In the comments on shark documentaries, quote the text from "Human beings have" up to and including "cope/resolve the problem.".

**SOURCE TEXT**
* * * * *

    Coming to the discussion, well you’re right. Being a passionate animal lover myself, I tend to run away from documentaries because they scare me. Make me feel helpless that there isn’t enough time or resources to save every species on the planet when there are so many resources for us as human beings in terms of development.

    Unawareness is quite common and people do tend to turn a blind eye towards important but uncomfortable issues so I agree with Rob Stewart. Not everyone wants to deal with the harsh reality if they can do away with it. I’ve seen live examples of people doing that even in my field. Greed is a huge player in every aspect, I agree. If money wasn’t a factor, then food would be or medecine would be other factors wherein sharks or other wildlife were exploited. We are looking for solutions but there are always going to be people who will find a way to do illegal poaching and hunting.

    Apologies for being a downer here, but it just makes me think whether any solution is actually enough or is it even a solution or is it just a fallacy.

    Liked by 2 people

    1. Thank you for the appreciation!

      Yes, these documentaries can be quite a hard pill to swallow. I know how emotional it can get.

      Well, Rob is right on one hand. Awareness is low. But just putting awareness out there isn’t going to make people care if they are going to feel helpless about it. As you say, not everyone wants to deal with the harsh realities.

      Greed is one factor, especially higher up the value chains. But the lowest actors, fishermen and farmers, control the supply. If we can give them alternatives, its possible for us to constrict the supply. We will need different techniques to dissuade the actors higher up the value chain. Hopeful messages and clear actionable steps embedded in these documentaries will help.

      A solution is a solution. There’s no “perfect solution” but we need to keep trying.

      Liked by 2 people

  2. I agree with everything you wrote. Most of the documentaries make me cry or get me angry but I have done some inner work to change the perspective and try to see possibilities. I was thinking about this a lot two weeks ago when I watched “Kiss the Ground”. That was not depressing but full of hope instead!
    There is an abundance of people on this planet who don’t need to do harm to stay alive, get food and shelter and I believe we really should focus on them. It is like we fortunate ones do not recognize our possibilities ( maybe our pool of worry is filled with other things, yes). Thinking about meat and fish consumption for example.
    “We can each care about one problem” Thank You! I have noticed that when we start deeply care about one problem, it opens our hearts and minds to see the other ones too.

    Liked by 1 person

    1. Thanks for the comment! I haven’t watched that documentary. I will definitely put it on my watch list.
      Yes, let’s start with one problem at a time and we can make the world slightly better! Especially people of fortune have the ability to really make a difference 🙂

      Like

    1. Absolutely Elaine. If we are able to focus on the positive things and push for change ourselves, nothing like it. It’s one of the reasons I love your newsletter.

      But documentaries still have a place in the sustainability movement, so perhaps we need to figure how to deal with their emotional toll.

      Like

  3. It is sad to know that sharks are getting & less & less. This eco tourism you mentioned is good to wean away the farmers & give them livelihood.
    Human beings have found so many uses for sharks. Medicines, toiletries, perfumes, manufacturing make up items! Alternatives must be found.
    Videos are depressing but the only way to make people aware.
    Very good write up & video to.
    What other ways can we make people realize that it is wrong to make sharks extinct from the world?

    Liked by 1 person

    1. Thank you, Preeti. Yes, it is very sad indeed.
      I think that we can make people aware by showing these videos AND telling them how to cope/resolve the problem.

      Most of the efforts are at the policy level. Governments need to really take this issue seriously. As far as possible, we should be aware that we shouldn’t have shark extracts in our products.

      Otherwise, I think there is a lot of room for innovation: find alternatives to shark extracts in these products.
* * * * *
**DATA LISTING**
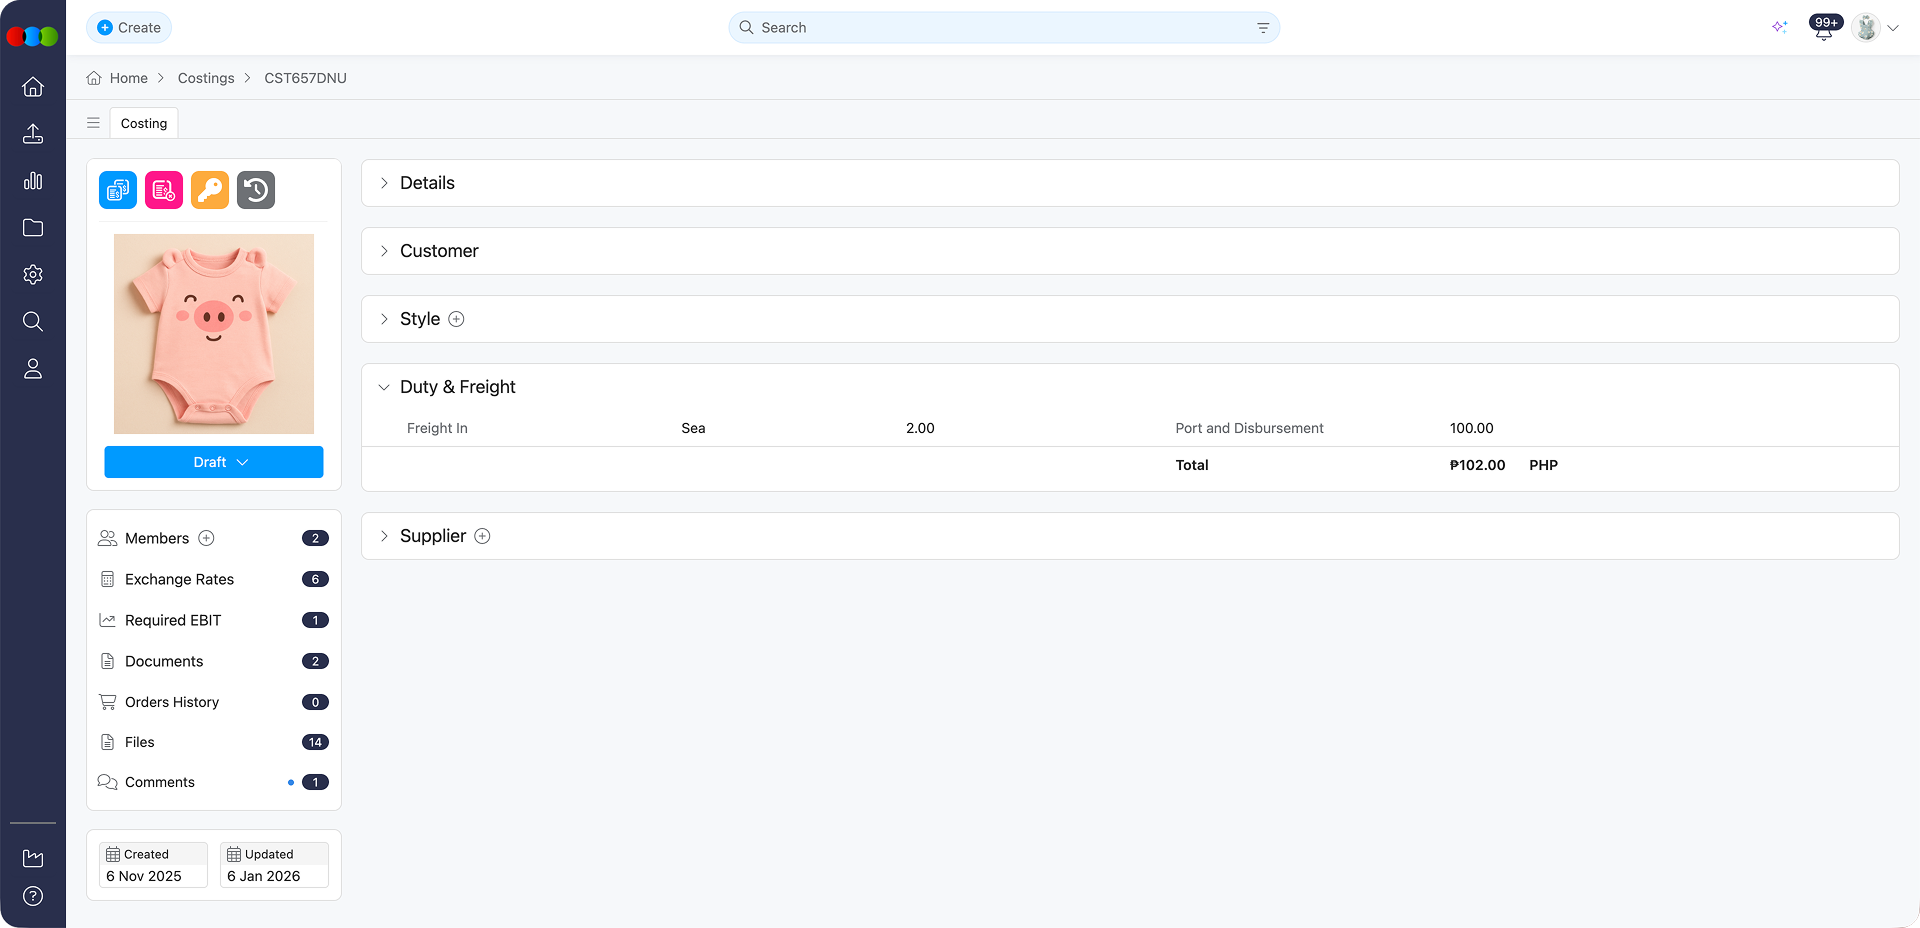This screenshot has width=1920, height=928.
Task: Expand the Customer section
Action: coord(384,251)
* * * * *
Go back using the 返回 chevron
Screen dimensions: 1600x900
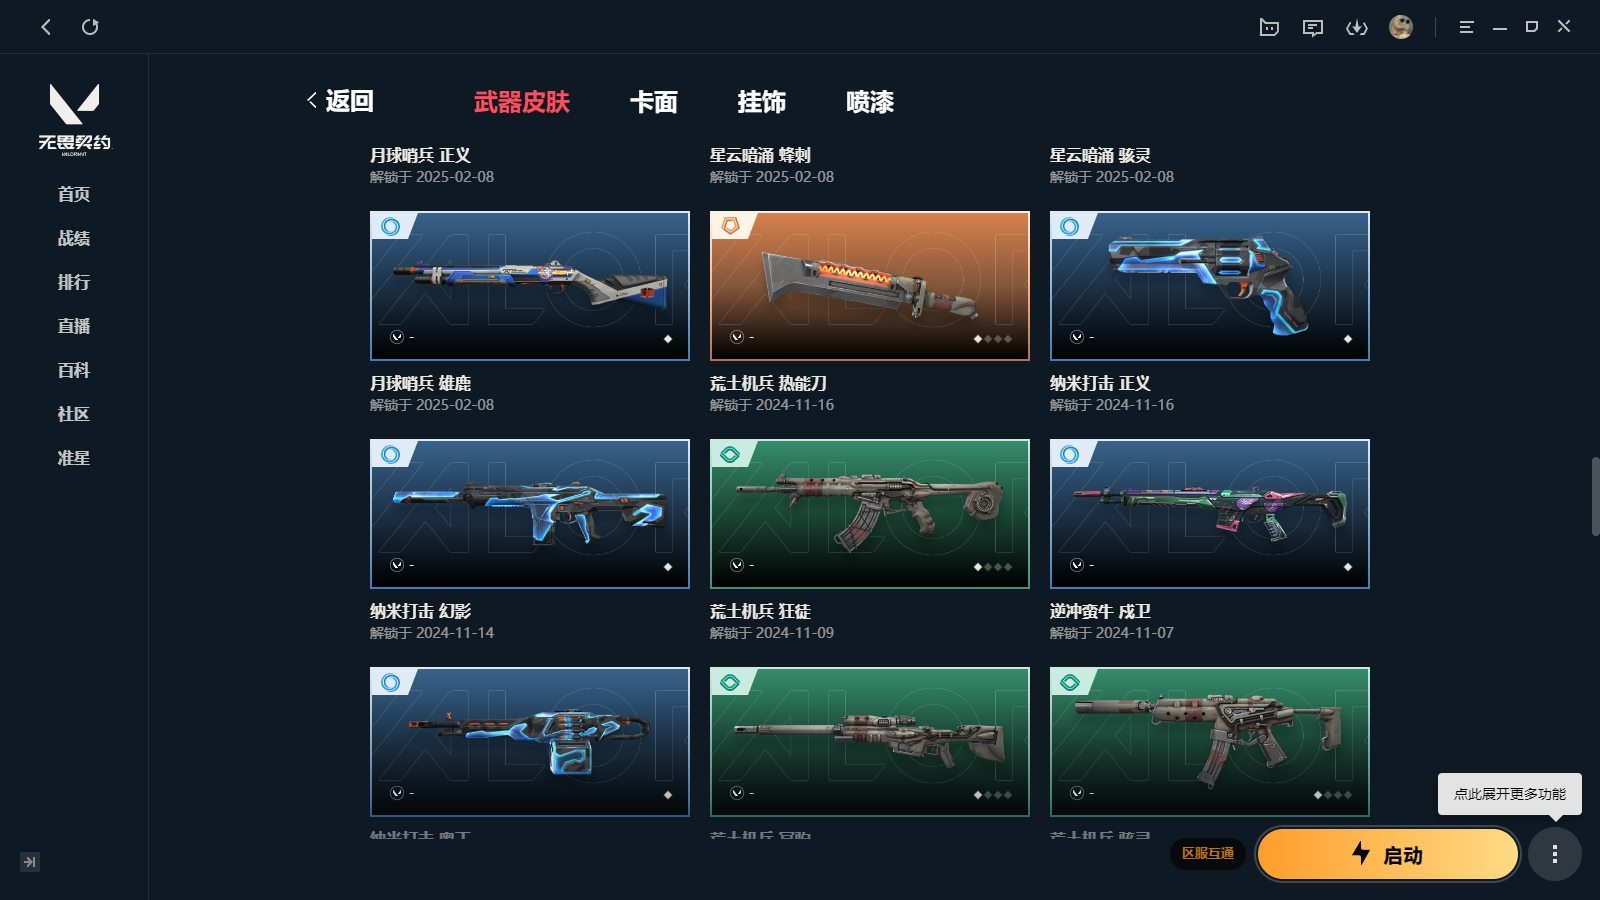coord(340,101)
* * * * *
**REPLY TO THE EXERCISE**
Human beings have found so many uses for sharks. Medicines, toiletries, perfumes, manufacturing make up items! Alternatives must be found.
    Videos are depressing but the only way to make people aware.
    Very good write up & video to.
    What other ways can we make people realize that it is wrong to make sharks extinct from the world?

    Liked by 1 person

    1. Thank you, Preeti. Yes, it is very sad indeed.
      I think that we can make people aware by showing these videos AND telling them how to cope/resolve the problem.